I'm trying to reproduce the training of one of the spaCy pipeline for Italian language: it_core_news_sm. This pipeline is trained on 2 datasets:
- UD_Italian-ISDT for the conllu tasks
- WikiNer for NET tagging
Where can I find more info about the data used to trained? They used both training and dev sets to train the pipeline? Did They group sentences together as suggested by the spaCy command convert?
And also, how is it possible to train the pipeline on 2 datasets?
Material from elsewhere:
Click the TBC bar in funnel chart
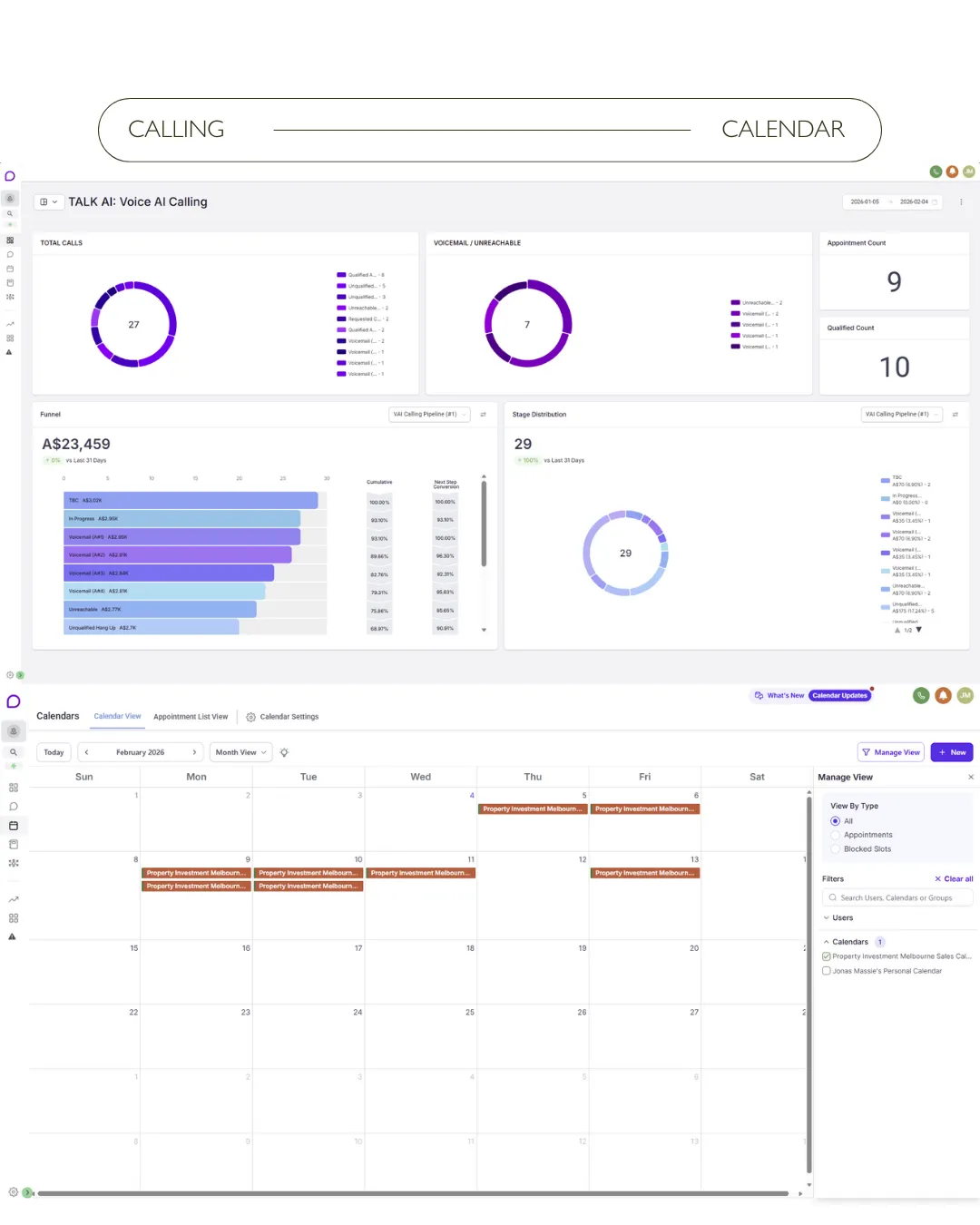click(x=191, y=500)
Should I train first the pipeline on the first dataset and then the NER component on the second dataset, or is it possible to do it simultaneously?
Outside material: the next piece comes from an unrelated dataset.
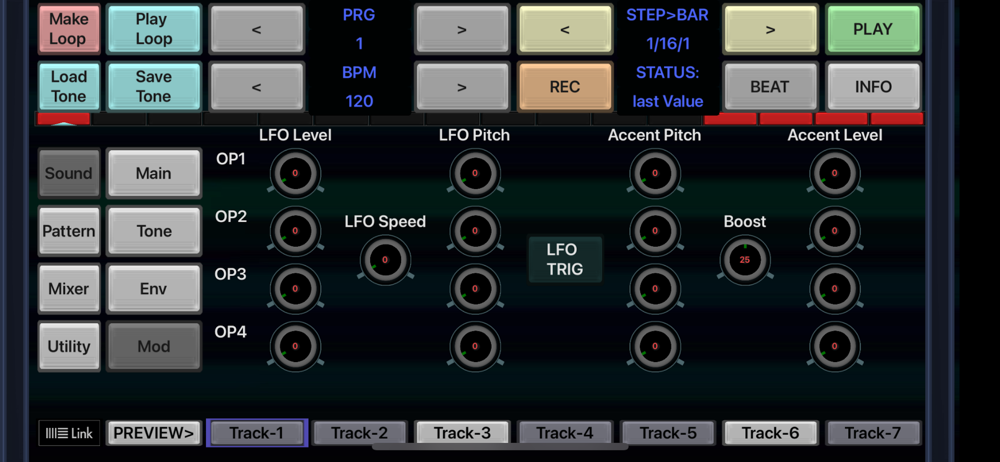Screen dimensions: 1000x462
Task: Increase BPM with right arrow
Action: (462, 87)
Anyway, at the moment I trained the dataset on just the UD_Italian-ISDT dataset for POS tagging (coarse-grained and fine-grained), parsing, lemmatization and morphological analysis using the config file for the training available here. I used the train set to train and validation set to test the pipeline and I obtain results far lower respect to those claimed by spaCy here. Here's my results:
pos_acc: 0.9020224719
morph_acc: 0.9004449638
tag_acc: 0.9001348315
dep_uas: 0.7801636499
dep_las: 0.7451524919
sents_p: 0.9754816112
sents_r: 0.9875886525
sents_f: 0.9814977974
lemma_acc: 0.9028083577
Could someone help me with this? Where I an find more info about the setting of the training and what reasons could cause these scores?
The solution is to merge the subtokens while convreting the dataset for the training in spacy (with the flag --merge-subtokens in the command convert). This is because the way conllu handles multiword tokens, like "nel", "nella", "dello", "delle" (see here more information about it)